■ **Work task**: Check each line of the data for the string "will". Report how many have it, and give nothing else.

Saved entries
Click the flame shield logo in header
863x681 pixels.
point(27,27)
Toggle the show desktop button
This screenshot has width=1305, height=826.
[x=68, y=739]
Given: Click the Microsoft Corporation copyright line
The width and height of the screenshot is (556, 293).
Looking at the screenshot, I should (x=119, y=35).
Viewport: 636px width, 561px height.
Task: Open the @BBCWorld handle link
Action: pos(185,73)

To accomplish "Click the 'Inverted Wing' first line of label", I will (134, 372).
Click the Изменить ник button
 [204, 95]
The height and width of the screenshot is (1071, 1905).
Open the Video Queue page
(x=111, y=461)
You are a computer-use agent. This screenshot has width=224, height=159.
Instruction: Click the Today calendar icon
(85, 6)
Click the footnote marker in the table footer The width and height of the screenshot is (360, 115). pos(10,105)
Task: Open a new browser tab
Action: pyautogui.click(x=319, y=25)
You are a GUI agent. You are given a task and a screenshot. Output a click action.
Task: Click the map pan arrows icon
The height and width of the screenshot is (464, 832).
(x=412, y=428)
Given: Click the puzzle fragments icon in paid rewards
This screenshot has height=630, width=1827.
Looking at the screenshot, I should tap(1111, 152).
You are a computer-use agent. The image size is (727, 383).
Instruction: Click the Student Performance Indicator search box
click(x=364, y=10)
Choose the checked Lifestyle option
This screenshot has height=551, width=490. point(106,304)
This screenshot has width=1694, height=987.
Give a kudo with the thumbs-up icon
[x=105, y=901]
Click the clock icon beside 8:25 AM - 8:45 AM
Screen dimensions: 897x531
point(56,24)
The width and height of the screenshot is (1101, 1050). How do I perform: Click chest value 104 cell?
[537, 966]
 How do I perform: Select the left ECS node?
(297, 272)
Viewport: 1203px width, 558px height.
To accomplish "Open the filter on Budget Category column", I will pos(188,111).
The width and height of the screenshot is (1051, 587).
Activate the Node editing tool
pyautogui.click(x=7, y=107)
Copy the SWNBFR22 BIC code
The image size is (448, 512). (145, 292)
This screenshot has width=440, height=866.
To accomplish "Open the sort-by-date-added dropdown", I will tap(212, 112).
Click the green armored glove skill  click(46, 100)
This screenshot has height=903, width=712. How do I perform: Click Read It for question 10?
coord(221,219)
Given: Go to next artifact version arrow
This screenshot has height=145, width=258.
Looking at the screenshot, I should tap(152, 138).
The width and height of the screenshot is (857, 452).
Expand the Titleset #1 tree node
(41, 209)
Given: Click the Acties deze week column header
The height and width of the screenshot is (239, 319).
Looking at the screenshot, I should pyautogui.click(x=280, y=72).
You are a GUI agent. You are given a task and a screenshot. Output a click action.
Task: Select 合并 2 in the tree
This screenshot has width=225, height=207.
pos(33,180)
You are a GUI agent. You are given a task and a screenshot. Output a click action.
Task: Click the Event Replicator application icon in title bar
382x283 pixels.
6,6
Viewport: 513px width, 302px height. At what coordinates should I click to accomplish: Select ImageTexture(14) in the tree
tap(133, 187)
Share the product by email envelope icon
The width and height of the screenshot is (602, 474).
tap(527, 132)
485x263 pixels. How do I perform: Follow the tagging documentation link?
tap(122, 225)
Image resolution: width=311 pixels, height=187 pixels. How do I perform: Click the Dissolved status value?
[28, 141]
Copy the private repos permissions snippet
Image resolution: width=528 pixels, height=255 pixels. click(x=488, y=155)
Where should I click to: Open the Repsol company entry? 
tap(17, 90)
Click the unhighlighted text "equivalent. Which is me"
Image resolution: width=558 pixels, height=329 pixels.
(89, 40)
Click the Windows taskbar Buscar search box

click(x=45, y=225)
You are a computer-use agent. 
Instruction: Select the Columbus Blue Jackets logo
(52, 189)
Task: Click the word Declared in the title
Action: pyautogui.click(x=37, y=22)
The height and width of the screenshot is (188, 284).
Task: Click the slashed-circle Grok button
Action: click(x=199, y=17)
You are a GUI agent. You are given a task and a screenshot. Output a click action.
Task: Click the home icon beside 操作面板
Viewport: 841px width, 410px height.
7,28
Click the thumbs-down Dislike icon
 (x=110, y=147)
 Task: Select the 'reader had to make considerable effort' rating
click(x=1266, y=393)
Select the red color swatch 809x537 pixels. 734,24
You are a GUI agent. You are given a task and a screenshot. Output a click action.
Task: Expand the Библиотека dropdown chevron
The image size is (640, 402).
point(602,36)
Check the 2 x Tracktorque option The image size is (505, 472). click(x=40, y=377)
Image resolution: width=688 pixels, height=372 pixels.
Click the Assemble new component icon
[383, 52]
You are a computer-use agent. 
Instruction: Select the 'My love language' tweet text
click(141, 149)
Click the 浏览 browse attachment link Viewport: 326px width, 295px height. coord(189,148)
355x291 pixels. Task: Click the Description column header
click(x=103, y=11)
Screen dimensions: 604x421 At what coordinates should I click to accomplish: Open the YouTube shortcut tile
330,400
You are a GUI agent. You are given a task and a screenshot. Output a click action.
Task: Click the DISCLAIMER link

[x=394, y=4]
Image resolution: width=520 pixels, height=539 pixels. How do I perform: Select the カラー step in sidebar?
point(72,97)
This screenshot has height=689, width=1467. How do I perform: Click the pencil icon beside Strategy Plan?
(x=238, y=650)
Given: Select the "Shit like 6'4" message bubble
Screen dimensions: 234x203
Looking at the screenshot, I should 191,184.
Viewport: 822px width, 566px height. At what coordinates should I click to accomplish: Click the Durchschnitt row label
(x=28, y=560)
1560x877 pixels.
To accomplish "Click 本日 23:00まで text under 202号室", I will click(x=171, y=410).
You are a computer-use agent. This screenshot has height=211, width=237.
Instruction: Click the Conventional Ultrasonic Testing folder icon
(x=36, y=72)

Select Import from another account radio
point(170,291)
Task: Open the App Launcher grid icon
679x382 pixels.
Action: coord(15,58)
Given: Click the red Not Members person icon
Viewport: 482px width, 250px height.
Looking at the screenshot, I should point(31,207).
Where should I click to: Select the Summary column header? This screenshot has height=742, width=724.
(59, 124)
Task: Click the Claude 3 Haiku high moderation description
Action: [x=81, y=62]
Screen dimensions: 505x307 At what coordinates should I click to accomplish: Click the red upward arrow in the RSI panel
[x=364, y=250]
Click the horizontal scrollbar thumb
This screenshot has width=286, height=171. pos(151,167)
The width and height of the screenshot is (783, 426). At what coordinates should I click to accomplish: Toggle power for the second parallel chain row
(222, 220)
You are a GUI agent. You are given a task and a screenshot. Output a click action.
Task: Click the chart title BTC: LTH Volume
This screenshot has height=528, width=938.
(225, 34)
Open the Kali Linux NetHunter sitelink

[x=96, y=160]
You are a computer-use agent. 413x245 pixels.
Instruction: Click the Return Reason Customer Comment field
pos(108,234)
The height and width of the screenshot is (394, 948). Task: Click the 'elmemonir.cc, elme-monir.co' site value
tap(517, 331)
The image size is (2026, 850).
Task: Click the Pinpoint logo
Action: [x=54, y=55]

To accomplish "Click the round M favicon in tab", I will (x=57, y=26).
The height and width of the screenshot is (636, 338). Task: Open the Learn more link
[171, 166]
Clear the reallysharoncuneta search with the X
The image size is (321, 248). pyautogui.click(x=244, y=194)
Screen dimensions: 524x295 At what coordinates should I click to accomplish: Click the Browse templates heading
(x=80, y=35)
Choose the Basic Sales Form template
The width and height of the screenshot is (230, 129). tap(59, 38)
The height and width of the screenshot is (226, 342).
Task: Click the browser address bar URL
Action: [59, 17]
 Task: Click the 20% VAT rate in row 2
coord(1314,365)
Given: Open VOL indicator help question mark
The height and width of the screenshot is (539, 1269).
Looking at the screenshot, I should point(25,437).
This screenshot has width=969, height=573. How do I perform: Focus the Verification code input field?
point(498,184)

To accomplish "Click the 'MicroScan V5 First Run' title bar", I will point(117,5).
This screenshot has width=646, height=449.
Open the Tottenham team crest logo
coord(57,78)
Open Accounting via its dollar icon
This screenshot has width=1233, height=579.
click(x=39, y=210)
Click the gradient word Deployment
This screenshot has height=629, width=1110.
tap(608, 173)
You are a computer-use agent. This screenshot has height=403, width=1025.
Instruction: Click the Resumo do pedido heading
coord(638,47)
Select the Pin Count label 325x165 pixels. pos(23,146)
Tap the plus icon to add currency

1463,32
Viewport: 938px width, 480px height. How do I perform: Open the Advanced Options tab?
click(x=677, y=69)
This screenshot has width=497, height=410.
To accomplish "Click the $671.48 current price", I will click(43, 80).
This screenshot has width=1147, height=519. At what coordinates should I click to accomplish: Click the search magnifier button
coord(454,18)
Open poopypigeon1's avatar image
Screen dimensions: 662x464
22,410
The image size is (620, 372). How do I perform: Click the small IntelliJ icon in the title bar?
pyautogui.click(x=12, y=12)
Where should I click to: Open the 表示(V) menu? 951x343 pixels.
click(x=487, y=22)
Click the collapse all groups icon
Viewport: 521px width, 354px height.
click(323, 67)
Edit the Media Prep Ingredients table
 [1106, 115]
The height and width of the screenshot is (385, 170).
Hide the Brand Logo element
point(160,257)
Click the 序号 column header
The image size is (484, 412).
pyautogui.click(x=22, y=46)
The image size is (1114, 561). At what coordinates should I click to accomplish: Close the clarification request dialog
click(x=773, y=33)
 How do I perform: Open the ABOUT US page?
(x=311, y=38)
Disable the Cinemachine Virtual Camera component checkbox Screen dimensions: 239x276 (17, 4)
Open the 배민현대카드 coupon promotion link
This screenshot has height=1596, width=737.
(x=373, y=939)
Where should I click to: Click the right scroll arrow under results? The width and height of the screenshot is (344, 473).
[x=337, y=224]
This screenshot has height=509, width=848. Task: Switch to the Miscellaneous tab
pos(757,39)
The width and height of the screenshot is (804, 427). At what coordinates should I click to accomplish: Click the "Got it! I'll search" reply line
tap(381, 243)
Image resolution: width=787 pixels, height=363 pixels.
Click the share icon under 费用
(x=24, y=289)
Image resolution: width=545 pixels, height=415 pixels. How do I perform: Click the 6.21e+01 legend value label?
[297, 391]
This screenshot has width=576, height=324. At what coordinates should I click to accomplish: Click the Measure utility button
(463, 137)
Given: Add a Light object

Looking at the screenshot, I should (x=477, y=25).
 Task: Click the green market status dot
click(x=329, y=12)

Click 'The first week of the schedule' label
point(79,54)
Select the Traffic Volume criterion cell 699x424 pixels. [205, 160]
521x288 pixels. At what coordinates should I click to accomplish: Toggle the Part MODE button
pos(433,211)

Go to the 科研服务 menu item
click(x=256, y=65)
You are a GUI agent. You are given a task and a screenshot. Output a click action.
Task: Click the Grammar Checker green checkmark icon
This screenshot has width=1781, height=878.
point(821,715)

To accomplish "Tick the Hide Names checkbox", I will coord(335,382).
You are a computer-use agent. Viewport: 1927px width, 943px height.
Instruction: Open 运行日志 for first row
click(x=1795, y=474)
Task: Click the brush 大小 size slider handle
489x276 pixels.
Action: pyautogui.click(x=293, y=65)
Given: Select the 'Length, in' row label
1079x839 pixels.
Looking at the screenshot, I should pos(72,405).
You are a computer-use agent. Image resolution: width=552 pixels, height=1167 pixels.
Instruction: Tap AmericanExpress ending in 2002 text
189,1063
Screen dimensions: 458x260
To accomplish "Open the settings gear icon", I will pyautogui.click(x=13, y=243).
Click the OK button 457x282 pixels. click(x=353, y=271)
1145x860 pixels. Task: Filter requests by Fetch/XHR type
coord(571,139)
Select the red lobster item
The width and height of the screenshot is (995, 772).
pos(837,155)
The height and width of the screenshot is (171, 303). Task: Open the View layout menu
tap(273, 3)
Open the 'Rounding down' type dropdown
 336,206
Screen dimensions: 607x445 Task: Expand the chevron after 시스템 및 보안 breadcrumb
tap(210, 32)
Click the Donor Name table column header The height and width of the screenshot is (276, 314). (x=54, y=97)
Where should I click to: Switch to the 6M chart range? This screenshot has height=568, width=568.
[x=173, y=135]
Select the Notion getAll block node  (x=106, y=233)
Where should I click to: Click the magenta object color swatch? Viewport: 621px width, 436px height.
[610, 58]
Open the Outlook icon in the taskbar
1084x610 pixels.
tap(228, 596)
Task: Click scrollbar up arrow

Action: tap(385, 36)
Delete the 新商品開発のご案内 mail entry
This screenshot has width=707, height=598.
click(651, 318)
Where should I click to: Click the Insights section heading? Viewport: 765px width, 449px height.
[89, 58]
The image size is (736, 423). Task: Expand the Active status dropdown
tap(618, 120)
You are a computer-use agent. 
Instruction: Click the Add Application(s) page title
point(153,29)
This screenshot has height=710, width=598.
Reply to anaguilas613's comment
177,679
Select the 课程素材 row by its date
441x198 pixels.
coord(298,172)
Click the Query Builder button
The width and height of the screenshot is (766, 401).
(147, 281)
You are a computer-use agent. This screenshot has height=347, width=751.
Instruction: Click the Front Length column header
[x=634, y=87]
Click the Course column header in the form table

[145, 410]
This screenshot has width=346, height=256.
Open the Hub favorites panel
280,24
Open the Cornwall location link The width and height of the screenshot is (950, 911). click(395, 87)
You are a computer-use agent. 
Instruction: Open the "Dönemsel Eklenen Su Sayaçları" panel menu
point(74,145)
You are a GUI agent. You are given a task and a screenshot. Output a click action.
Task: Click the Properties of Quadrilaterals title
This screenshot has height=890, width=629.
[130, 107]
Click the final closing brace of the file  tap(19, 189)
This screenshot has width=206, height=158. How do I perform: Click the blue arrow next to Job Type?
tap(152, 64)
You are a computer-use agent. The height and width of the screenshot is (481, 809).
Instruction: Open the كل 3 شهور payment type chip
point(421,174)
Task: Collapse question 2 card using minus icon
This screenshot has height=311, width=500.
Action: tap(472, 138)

■ **Expected answer**: 9